Passage to read ▸
Having been away from the Data School since Tuesday (attending my sister’s wedding), I returned to day 4 of Dashboard Week with a challenge of downloading the nutritional information csv’s for 457 different colas on the USDA website.
What initially sounded like an easy task ended up being a tricky, irritating and ‘fun’ challenge as each of the cola’s had a separate web page that contained all of their nutritional information…. #FacePalm
Going into this, I did not know where to start or how I would go about pulling all of this information and spent a good while going over different ways that I could get all of the web links for each cola until Alex Jones mentioned a handy tool called Link Klipper which is a Google Chrome extension that downloads all of the web links on a web page and puts them into a .csv file which requires minimal preparation prior to bringing into Alteryx.
This tool alone saved me so much time as I originally planned to go to each website and copy and paste the web links into an Excel file 1 at a time…. which would have taken a good while since there were well over 400 different pages to go through.
Once I had all of the web links I needed in a single file, I then moved on to Alteryx to begin creating a formula that allows me to set Alteryx to download the .csv files rather than download the tables. I used the below workflow to complete this task and would like to point out a cool tool that I have never used before – ‘Throttle Tool’. This tool allows the user to set a number of records to download per minute which came in handy as when I was trying to download the 457 .csv files at one go I kept getting errors because the website couldn’t handle the large amounts of downloads that I was trying to do.

Set problem 1 ▸ Revise the entries starting with the line with "This screenshot has" and going on through the line with "[x=262, y=249]" by replacing "details" with "summary", leaving everything else unchanged. Return only those lines.

Record list ▸
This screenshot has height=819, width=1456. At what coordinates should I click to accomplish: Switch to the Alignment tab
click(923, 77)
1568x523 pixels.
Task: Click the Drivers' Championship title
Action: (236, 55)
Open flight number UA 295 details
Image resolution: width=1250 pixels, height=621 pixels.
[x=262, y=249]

--

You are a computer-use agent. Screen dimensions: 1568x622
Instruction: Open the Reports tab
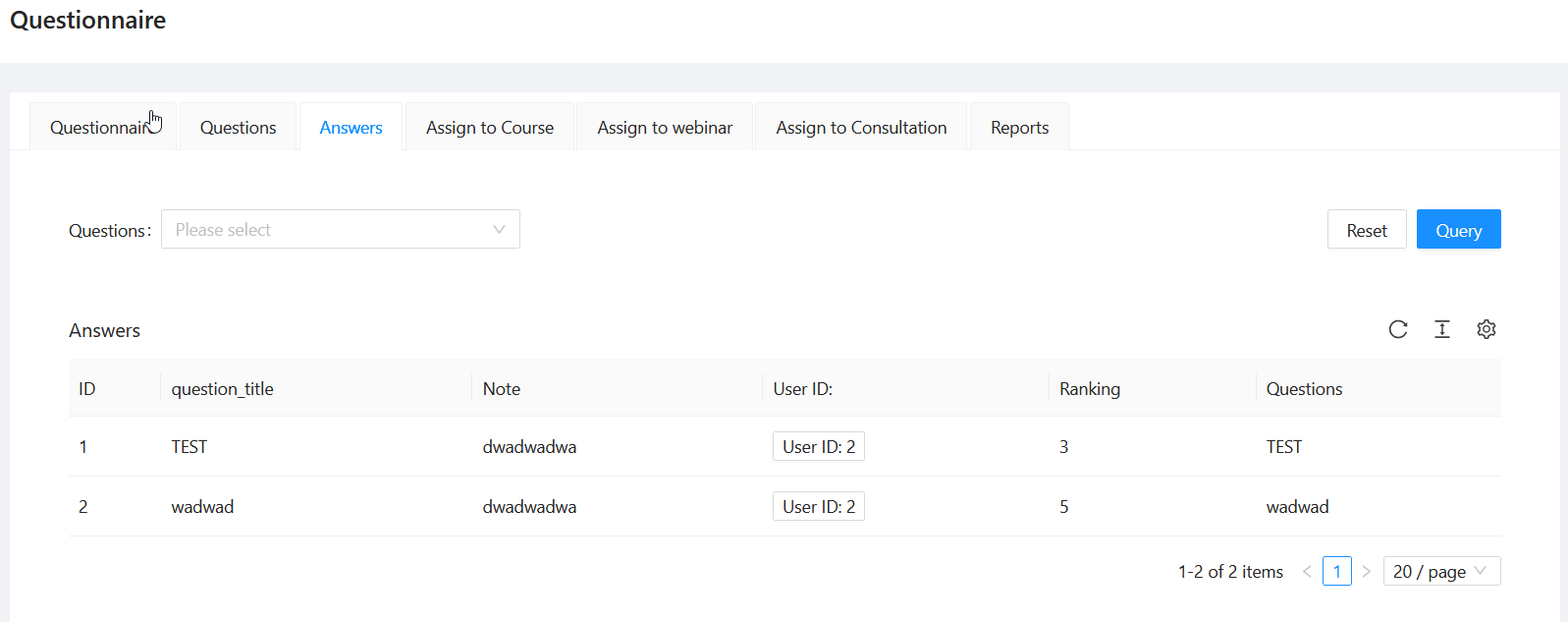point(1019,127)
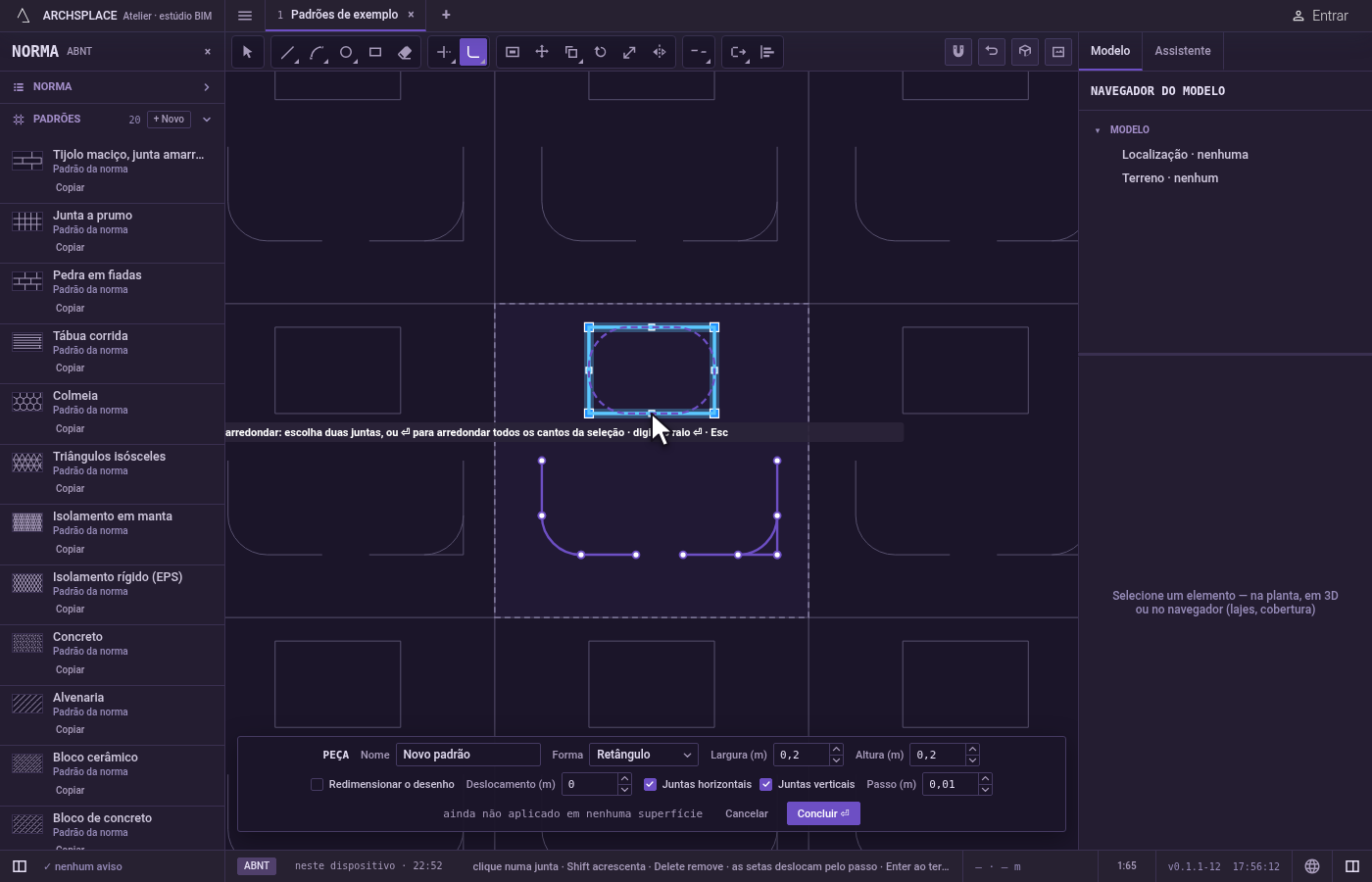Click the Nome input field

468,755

Set problem 2 ▸
Answer these questions about the cola download post:
(a) How many different colas' nutritional csv files did the challenge involve?
(b) Who mentioned the Link Klipper tool?
(c) What does the Throttle Tool let the user set?

Final answer 1 ▸
This screenshot has height=819, width=1456. At what coordinates should I click to accomplish: Switch to the Alignment tab
click(923, 77)
1568x523 pixels.
Task: Click the Drivers' Championship title
Action: (236, 55)
Open flight number UA 295 summary
Image resolution: width=1250 pixels, height=621 pixels.
[x=262, y=249]

Final answer 2 ▸
(a) 457
(b) Alex Jones
(c) A number of records to download per minute